Study material

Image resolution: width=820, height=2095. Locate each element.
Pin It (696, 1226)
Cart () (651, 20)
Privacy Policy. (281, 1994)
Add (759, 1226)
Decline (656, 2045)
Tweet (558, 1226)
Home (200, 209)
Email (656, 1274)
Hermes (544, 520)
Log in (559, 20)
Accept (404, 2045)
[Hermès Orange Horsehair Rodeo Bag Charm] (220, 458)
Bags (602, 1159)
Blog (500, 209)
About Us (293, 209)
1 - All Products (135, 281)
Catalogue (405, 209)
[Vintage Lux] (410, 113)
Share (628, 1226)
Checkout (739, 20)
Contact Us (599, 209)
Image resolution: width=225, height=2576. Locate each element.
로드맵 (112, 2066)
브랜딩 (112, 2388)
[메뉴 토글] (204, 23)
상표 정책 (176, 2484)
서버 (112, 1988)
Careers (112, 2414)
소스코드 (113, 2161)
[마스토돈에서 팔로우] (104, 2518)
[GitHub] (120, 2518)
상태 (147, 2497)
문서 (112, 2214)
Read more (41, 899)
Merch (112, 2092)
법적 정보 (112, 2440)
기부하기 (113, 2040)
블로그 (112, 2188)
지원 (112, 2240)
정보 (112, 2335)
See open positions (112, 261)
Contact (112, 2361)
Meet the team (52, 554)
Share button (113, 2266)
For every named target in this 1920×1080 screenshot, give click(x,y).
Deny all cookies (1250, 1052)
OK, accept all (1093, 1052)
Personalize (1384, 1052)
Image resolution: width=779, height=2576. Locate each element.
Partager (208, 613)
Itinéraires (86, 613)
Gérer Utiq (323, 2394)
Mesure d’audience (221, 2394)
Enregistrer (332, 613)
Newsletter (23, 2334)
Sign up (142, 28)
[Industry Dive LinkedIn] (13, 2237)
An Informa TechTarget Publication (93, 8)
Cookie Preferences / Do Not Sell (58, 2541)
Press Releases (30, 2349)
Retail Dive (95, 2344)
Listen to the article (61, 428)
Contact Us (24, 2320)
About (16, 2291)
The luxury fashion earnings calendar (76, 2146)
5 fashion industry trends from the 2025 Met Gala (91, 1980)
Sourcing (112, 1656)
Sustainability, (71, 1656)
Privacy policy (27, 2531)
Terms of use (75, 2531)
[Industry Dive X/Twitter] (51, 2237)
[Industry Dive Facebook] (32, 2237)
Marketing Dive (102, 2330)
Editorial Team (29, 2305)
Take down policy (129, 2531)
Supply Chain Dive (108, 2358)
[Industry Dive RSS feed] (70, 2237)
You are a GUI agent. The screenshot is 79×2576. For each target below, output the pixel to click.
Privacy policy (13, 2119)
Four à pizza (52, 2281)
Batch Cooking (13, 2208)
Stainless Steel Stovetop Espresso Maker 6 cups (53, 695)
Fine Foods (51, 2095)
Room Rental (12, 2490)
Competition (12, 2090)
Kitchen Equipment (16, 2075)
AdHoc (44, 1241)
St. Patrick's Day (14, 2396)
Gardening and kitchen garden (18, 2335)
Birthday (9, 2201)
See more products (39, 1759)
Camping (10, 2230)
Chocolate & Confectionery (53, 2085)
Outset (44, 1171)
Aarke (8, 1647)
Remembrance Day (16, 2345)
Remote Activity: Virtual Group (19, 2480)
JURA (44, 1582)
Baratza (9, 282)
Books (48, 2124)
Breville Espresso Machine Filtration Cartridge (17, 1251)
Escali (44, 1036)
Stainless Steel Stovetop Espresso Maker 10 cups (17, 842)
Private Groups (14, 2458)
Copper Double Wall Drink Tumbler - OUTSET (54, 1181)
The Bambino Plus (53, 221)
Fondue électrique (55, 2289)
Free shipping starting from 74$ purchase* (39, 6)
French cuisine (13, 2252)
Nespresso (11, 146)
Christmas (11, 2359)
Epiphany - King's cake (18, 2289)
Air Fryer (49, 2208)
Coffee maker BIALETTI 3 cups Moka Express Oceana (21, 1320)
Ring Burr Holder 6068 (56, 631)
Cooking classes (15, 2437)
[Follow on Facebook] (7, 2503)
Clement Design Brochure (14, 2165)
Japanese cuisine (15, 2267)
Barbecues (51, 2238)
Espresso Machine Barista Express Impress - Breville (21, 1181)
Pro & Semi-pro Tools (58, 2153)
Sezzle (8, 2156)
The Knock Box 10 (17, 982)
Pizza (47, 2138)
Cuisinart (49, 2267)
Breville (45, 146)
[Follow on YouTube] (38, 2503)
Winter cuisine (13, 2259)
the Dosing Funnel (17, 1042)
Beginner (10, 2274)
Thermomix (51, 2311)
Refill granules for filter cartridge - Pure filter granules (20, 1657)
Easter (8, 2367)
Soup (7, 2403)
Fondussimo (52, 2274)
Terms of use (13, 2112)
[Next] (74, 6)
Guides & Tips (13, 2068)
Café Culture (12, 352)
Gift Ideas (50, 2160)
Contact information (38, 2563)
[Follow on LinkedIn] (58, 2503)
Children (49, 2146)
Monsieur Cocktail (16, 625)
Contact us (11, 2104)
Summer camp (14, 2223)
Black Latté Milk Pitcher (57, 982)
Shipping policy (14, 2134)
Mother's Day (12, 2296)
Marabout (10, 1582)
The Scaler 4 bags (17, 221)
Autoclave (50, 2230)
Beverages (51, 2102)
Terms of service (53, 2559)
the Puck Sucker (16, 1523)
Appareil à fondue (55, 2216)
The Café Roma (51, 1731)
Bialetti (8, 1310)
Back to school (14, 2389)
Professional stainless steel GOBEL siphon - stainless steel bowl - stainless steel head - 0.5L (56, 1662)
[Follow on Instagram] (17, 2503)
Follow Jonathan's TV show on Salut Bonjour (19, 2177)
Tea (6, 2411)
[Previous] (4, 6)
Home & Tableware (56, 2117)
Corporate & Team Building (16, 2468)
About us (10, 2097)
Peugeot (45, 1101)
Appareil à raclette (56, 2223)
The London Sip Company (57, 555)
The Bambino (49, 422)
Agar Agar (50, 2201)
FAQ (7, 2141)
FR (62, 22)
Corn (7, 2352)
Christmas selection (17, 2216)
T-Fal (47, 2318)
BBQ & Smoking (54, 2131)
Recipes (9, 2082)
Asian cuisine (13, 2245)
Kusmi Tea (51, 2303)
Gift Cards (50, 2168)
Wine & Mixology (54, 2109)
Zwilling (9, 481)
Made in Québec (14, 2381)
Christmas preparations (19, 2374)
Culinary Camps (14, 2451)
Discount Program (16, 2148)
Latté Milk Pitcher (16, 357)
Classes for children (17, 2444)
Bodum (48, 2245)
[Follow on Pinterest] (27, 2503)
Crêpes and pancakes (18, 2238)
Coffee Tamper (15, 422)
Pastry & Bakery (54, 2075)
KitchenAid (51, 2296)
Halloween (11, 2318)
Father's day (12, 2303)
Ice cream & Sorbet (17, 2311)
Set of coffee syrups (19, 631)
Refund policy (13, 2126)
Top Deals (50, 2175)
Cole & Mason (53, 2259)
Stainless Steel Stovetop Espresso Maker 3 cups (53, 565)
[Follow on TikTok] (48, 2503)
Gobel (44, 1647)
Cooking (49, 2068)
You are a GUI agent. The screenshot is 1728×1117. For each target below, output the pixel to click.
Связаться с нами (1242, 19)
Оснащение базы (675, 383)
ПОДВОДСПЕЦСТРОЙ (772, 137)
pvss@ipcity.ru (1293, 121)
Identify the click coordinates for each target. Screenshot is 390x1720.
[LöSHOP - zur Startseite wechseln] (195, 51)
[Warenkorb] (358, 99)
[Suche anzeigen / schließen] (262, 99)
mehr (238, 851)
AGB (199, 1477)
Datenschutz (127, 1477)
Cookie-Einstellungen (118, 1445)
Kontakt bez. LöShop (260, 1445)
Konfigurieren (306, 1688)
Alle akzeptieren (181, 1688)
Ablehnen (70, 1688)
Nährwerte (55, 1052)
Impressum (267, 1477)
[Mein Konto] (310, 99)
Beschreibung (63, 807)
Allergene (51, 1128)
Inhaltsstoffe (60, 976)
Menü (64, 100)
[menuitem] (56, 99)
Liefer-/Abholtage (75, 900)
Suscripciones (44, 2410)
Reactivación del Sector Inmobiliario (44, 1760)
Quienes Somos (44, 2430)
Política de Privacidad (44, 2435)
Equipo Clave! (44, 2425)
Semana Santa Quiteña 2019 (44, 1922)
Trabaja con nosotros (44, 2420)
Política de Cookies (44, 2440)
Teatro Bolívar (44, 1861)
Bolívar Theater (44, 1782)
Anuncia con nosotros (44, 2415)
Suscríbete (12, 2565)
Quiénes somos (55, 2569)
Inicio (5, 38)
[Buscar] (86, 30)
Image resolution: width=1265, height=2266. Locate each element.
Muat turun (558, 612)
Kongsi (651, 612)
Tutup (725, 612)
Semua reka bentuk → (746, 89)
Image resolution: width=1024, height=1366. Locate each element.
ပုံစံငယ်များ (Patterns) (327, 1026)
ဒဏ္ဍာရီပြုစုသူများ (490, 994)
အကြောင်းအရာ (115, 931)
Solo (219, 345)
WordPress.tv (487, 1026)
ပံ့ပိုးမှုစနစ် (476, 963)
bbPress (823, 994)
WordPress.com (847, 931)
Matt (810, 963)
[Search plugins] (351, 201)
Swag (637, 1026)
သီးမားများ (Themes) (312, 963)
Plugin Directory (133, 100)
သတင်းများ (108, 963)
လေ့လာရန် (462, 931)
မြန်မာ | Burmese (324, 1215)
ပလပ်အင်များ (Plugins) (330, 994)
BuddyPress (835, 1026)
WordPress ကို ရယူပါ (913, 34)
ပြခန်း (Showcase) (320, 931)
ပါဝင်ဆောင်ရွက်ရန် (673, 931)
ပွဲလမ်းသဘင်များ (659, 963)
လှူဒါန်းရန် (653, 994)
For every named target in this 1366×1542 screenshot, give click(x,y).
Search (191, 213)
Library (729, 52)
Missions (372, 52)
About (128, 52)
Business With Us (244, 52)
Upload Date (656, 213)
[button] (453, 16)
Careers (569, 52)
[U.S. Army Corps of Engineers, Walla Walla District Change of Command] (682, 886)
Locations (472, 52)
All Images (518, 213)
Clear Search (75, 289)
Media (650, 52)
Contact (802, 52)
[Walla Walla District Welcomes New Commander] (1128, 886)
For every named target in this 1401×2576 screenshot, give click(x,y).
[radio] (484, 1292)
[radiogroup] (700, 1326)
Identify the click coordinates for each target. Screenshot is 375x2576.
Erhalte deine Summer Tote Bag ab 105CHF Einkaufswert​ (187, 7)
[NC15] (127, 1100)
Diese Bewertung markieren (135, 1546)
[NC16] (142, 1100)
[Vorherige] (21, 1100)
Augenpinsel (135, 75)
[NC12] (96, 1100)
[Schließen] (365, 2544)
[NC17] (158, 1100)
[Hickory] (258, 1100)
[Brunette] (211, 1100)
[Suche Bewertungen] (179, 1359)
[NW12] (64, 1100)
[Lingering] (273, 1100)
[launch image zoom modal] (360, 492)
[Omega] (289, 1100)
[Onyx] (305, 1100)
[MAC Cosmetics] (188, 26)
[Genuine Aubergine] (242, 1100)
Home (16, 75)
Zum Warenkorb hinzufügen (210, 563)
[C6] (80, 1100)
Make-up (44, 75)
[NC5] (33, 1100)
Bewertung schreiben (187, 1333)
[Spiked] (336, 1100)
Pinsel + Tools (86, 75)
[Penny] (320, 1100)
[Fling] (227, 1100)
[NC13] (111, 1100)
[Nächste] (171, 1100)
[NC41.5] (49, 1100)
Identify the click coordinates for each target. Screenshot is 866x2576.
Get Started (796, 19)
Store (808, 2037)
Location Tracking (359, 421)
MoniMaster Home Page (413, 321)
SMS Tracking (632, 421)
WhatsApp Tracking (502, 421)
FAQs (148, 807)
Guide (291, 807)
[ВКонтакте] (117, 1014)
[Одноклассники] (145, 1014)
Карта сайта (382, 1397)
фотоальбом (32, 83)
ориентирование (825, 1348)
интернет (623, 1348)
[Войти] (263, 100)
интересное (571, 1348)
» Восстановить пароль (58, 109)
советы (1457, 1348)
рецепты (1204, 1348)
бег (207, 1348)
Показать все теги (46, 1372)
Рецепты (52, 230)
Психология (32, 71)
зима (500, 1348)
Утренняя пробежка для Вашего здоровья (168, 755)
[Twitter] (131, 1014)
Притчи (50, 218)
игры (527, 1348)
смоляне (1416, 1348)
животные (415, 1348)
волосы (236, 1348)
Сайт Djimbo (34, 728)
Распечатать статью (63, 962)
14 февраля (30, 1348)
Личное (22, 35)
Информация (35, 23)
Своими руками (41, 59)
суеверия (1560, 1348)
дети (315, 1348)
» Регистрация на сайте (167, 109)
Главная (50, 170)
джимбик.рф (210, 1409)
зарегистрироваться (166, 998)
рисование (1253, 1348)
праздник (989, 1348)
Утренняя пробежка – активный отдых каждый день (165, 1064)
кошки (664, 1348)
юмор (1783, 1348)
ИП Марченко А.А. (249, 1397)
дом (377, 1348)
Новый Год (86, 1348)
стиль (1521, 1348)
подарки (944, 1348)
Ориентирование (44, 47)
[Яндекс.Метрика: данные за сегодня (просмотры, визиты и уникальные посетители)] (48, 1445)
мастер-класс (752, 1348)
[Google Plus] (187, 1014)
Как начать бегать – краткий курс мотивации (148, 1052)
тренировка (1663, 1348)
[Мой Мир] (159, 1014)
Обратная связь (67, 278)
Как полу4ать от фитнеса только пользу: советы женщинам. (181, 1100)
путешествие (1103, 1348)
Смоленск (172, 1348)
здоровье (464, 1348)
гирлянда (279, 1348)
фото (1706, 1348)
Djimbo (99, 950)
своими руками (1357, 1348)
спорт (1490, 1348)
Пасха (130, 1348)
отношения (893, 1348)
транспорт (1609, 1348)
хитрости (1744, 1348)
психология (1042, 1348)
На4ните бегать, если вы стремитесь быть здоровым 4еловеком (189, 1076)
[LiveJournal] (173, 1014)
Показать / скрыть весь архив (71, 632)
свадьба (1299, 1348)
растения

What is required
Within the material above, the line with "волосы (236, 1348)" opens the range and the line with "тренировка (1663, 1348)" closes it; reproduce that range word for word.

Written response
волосы (236, 1348)
Сайт Djimbo (34, 728)
Распечатать статью (63, 962)
14 февраля (30, 1348)
Личное (22, 35)
Информация (35, 23)
Своими руками (41, 59)
суеверия (1560, 1348)
дети (315, 1348)
» Регистрация на сайте (167, 109)
Главная (50, 170)
джимбик.рф (210, 1409)
зарегистрироваться (166, 998)
рисование (1253, 1348)
праздник (989, 1348)
Утренняя пробежка – активный отдых каждый день (165, 1064)
кошки (664, 1348)
юмор (1783, 1348)
ИП Марченко А.А. (249, 1397)
дом (377, 1348)
Новый Год (86, 1348)
стиль (1521, 1348)
подарки (944, 1348)
Ориентирование (44, 47)
[Яндекс.Метрика: данные за сегодня (просмотры, визиты и уникальные посетители)] (48, 1445)
мастер-класс (752, 1348)
[Google Plus] (187, 1014)
Как начать бегать – краткий курс мотивации (148, 1052)
тренировка (1663, 1348)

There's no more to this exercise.